(Extracted records begins)

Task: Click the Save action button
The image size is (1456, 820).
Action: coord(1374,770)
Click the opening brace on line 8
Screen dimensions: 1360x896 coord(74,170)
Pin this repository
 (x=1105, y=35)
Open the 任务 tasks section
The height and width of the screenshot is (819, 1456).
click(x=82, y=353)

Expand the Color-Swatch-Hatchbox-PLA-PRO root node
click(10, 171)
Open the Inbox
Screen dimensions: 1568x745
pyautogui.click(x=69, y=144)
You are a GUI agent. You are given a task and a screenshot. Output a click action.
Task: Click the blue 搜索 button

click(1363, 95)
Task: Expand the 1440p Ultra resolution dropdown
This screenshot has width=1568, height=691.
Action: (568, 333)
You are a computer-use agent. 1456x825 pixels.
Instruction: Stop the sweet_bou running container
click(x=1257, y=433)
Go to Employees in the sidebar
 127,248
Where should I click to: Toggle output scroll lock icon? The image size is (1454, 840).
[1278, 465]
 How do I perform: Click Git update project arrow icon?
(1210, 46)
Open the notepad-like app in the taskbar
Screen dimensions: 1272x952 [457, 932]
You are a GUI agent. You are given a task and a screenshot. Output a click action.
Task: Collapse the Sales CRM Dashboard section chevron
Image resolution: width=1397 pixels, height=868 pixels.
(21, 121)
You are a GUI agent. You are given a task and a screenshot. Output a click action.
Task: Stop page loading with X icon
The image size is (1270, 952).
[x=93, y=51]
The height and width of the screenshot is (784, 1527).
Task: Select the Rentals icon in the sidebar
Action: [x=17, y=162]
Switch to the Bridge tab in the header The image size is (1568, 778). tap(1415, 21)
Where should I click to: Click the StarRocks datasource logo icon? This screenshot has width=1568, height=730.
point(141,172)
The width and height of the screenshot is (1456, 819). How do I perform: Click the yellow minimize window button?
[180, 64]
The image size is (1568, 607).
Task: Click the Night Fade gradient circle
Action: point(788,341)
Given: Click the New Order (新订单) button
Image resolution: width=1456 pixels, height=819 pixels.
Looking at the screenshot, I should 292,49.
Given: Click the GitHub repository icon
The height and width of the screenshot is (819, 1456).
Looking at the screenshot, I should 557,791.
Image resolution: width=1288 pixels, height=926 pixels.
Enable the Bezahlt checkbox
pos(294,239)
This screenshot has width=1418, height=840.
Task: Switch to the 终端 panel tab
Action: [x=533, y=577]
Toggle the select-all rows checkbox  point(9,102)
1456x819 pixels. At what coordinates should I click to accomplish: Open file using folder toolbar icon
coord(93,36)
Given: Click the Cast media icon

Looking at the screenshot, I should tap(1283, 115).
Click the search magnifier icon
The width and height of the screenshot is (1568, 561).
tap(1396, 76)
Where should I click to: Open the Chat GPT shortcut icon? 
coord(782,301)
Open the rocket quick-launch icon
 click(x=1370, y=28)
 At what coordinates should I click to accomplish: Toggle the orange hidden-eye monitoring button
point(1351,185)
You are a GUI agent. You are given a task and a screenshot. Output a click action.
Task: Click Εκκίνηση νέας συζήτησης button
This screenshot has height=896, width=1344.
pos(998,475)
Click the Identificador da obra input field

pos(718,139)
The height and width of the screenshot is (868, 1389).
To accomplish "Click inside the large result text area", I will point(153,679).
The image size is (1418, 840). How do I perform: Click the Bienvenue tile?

(Extracted records ends)

> Work order
Once you find the line with "Task: Collapse the" above, print it and every line after it up to and including the line with "Task: Stop page loading with X icon", exactly as written and nothing else.

> Written solution
Task: Collapse the Sales CRM Dashboard section chevron
Image resolution: width=1397 pixels, height=868 pixels.
(21, 121)
You are a GUI agent. You are given a task and a screenshot. Output a click action.
Task: Stop page loading with X icon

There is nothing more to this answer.